For certain systems (e.g., particles in euclidean space interacting via
conservative forces dependent only on position), the momenta coincide with
velocity, but mathematically they are different objects: velocities are
vectors, and momenta are covectors. They transform differently under
coordinate transformations.

I wish I knew a concise self-contained exposition off the top of my head, but
I don't. You can probably find something on-line. I think there's likely a
discussion in Structure and Interpretation of Classical Mechanics (Sussman &
Wisdom):

[https://mitpress.mit.edu/sites/default/files/titles/content/...](https://mitpress.mit.edu/sites/default/files/titles/content/sicm_edition_2/book.html)
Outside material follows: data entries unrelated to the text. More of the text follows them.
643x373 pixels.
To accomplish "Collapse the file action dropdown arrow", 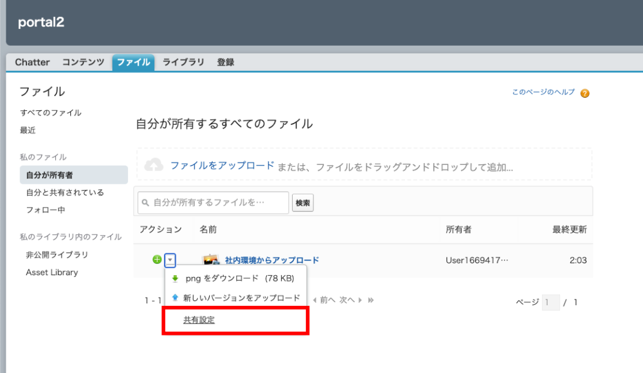I will tap(171, 260).
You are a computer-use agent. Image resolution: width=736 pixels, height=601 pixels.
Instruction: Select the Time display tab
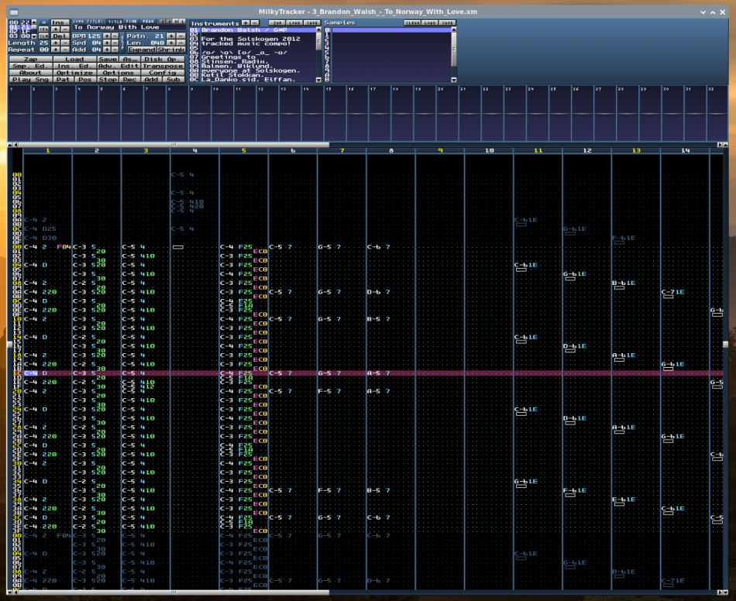coord(132,22)
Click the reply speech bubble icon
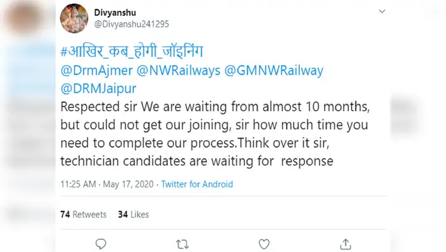Image resolution: width=446 pixels, height=252 pixels. (x=101, y=244)
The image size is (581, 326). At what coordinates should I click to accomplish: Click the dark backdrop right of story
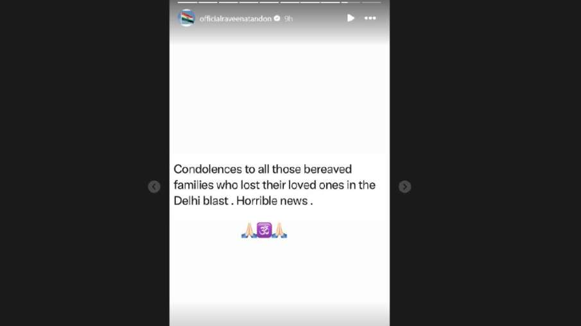coord(485,163)
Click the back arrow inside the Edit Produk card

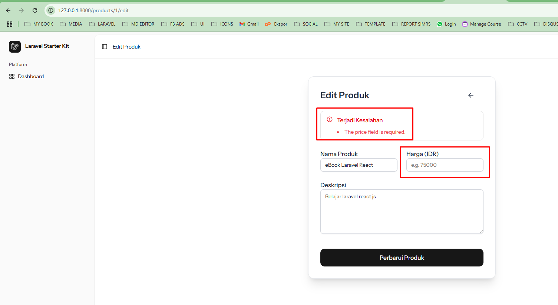(x=470, y=95)
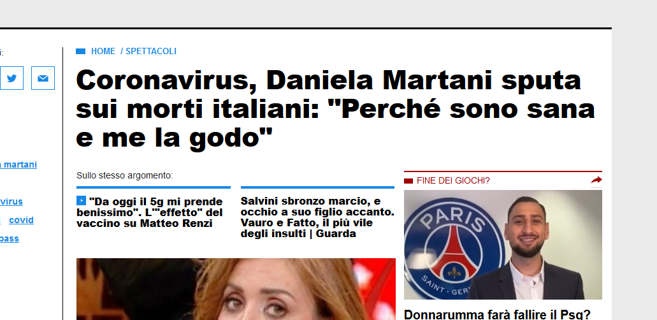
Task: Open the 'covid' tag link
Action: point(22,220)
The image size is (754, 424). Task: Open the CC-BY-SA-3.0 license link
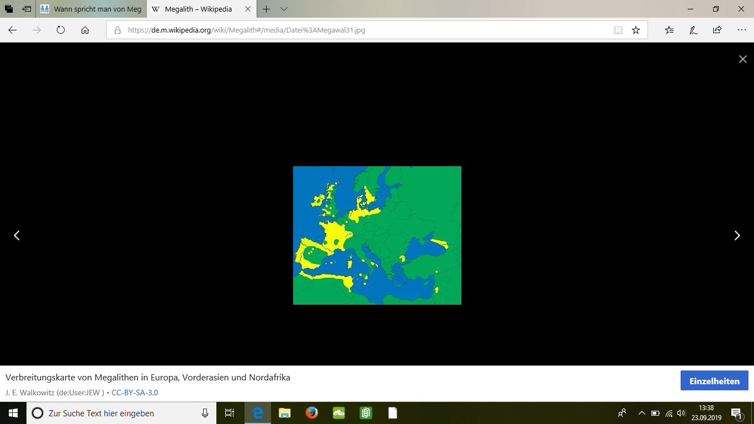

Try looking up "cotangent bundles" (mathematical name for the type of spaces
appropriate for Hamiltonian mechanics, formulated in terms of generlized
coordinates and momenta) and "tangent bundles" (more appropriate for
Lagrangian mechanics, formulated in terms of generalized coordinates and
velocities).

------
Ragib_Zaman
Quite interestingly, Symplectic Geometry is currently under
review/investigation for some of the foundational papers in the field having
serious gaps and outright errors after closer inspection. These concerns were
always spoken of in hush hush tones and only in recent times have people
stated their concerns publically. Some of the original authors refuse to
retract their papers despite being assured their academic positions (which
realistically, came through the reputation built up by these papers) are
secure. Here's a quanta article about this fiasco:
[https://www.quantamagazine.org/the-fight-to-fix-
symplectic-g...](https://www.quantamagazine.org/the-fight-to-fix-symplectic-
geometry-20170209)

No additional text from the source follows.